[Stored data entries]
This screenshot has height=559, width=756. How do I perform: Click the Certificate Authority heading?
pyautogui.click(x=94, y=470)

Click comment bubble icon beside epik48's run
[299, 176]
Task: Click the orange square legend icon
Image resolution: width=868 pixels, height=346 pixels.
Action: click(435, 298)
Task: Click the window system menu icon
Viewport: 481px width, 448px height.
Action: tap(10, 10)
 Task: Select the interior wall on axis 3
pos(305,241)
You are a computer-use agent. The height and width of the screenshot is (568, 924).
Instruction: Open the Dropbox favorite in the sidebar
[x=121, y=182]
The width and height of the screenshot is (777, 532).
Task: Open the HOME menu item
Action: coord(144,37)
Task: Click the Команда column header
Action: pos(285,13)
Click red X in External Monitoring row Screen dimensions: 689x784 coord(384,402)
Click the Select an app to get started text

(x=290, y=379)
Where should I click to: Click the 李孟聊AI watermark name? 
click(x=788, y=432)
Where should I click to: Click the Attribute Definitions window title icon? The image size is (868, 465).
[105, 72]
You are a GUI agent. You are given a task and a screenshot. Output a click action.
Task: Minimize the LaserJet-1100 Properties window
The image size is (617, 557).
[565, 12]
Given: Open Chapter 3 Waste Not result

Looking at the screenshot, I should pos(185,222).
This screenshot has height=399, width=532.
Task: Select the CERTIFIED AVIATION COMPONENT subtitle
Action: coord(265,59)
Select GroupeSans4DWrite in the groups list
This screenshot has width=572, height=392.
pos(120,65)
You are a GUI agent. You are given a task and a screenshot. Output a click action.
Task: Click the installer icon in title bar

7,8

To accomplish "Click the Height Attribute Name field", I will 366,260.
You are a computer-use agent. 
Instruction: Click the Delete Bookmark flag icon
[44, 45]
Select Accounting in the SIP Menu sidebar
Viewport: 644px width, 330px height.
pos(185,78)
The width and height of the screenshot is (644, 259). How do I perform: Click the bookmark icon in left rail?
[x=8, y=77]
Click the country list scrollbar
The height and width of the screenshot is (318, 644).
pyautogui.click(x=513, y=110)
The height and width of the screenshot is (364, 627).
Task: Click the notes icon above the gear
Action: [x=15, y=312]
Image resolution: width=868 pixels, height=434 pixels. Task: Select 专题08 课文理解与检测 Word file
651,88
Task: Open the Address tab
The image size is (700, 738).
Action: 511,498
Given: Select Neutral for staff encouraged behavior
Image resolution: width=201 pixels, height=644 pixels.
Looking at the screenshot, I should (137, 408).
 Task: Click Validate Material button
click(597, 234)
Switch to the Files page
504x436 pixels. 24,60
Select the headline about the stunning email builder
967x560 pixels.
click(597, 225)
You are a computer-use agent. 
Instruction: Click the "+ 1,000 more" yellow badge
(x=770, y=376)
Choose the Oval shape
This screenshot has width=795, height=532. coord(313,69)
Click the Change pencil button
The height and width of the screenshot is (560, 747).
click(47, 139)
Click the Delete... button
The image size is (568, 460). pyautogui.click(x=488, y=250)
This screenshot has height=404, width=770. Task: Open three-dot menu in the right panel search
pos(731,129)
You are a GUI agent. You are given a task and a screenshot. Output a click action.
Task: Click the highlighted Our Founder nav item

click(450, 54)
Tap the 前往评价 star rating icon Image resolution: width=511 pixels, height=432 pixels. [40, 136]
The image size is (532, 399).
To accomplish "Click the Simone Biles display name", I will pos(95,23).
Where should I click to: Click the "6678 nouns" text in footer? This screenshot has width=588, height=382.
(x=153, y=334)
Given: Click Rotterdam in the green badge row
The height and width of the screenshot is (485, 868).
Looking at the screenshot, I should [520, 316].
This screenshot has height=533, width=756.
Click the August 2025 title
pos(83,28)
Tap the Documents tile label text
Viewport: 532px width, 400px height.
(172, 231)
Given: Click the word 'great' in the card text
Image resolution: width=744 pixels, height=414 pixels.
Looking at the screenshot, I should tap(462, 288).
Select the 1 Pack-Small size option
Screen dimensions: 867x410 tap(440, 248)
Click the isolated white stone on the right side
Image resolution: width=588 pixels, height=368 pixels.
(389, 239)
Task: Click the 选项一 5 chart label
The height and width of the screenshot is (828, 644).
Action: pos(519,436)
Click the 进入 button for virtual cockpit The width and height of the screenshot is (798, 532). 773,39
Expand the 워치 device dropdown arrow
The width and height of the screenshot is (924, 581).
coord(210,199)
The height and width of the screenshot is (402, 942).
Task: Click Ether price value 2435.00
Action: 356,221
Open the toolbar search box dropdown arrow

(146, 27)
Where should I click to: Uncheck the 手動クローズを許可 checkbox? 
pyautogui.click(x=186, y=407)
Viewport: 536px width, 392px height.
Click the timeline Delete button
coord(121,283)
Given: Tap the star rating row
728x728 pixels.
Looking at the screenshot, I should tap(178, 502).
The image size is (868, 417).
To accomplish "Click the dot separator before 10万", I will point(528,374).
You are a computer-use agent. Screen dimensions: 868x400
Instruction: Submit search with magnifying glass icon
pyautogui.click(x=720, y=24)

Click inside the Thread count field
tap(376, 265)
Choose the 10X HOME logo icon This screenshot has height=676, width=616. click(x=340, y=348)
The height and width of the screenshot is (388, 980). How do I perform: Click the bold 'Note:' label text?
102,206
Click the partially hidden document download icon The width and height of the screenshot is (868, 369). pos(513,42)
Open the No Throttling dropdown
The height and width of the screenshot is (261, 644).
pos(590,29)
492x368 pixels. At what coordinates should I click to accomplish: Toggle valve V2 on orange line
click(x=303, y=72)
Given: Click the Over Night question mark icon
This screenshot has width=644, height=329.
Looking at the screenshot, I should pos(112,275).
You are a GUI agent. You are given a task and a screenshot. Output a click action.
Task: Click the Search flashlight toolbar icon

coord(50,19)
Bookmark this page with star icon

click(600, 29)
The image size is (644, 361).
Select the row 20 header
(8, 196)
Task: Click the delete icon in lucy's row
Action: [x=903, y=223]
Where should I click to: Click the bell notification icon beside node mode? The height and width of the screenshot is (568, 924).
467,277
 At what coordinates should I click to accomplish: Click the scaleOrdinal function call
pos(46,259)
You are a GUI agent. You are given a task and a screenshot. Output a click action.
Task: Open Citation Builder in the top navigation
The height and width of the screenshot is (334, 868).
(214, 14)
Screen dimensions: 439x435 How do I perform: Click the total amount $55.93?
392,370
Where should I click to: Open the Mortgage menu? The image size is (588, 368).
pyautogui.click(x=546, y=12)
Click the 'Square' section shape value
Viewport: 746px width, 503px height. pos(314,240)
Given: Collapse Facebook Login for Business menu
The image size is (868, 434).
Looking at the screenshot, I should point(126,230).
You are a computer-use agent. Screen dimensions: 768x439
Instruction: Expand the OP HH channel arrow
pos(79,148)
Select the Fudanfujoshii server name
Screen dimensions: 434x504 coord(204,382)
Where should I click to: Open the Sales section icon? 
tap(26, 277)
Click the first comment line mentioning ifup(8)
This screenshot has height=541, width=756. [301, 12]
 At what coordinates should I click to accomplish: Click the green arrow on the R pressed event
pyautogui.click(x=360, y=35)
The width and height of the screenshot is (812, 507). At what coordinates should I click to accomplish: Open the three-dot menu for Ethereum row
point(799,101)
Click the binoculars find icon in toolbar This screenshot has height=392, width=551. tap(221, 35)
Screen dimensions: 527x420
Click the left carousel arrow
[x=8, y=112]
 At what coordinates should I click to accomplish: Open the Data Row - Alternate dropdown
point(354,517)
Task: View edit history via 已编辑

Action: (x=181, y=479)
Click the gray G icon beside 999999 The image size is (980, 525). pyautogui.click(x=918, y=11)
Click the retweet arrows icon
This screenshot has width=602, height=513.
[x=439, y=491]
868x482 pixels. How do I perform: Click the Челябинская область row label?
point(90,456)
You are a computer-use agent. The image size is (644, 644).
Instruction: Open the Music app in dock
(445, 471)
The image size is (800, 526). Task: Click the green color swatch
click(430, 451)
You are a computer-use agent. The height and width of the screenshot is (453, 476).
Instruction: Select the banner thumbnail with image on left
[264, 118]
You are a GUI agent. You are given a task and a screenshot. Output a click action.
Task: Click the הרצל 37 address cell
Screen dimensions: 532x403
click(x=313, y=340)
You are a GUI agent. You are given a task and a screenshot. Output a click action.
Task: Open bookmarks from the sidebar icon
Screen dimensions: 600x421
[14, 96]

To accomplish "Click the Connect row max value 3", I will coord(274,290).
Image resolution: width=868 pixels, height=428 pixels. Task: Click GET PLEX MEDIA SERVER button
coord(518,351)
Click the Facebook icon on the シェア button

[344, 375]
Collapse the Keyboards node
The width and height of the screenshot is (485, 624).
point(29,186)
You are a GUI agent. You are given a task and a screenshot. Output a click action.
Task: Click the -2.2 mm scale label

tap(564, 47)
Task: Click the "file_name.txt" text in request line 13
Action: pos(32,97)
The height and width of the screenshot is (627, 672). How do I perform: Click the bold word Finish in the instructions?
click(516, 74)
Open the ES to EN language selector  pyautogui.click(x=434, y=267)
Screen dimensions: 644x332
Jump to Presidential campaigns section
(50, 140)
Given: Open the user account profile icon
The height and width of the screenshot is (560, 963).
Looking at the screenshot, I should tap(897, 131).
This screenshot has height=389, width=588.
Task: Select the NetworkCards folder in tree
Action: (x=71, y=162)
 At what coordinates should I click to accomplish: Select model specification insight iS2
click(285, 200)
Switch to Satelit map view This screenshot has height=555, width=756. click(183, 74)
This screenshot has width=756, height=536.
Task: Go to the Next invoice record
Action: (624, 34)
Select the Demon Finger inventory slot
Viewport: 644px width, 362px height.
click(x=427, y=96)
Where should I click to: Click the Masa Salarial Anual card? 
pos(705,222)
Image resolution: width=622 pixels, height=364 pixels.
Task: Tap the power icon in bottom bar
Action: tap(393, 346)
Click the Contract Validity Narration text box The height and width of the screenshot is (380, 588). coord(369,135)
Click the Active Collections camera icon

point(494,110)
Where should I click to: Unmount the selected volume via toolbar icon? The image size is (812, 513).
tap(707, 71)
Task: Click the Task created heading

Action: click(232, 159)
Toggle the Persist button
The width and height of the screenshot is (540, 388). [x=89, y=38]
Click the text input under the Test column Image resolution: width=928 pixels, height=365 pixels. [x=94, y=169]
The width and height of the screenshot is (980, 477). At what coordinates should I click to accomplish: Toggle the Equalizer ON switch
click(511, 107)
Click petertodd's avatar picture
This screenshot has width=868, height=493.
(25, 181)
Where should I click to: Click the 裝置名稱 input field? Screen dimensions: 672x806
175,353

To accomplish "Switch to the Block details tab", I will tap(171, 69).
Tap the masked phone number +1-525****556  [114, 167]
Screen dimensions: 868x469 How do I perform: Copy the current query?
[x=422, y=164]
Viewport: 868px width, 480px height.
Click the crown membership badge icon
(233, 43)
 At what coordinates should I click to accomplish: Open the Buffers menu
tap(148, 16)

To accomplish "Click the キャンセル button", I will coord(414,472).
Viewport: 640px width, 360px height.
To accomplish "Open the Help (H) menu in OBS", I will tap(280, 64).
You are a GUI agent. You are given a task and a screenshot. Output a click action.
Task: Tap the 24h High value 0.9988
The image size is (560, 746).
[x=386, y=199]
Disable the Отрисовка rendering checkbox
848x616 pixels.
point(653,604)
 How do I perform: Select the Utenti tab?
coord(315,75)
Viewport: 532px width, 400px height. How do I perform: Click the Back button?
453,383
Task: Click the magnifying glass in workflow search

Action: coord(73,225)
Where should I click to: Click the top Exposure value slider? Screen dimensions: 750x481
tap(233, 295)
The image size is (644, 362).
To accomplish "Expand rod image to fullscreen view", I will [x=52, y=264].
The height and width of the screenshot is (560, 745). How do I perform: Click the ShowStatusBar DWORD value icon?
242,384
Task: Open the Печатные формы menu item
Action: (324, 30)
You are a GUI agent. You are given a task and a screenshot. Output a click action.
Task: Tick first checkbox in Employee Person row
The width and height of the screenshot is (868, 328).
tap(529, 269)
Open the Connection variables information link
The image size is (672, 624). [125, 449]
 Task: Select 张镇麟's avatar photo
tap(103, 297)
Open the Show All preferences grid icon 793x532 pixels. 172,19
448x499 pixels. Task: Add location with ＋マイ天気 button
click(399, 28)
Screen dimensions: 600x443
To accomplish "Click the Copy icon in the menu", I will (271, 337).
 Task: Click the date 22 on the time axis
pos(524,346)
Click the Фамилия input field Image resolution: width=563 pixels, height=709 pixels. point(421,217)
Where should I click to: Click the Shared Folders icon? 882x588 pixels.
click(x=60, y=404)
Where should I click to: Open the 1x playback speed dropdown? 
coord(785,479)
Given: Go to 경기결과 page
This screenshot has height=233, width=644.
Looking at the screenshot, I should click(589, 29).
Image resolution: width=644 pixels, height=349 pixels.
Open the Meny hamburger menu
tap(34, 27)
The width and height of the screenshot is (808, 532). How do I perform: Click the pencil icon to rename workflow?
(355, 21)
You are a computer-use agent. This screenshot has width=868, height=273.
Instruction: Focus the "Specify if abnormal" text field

| About this task |
The answer should be nothing but the number of lines in this data that include "computer".

| Exercise response |
8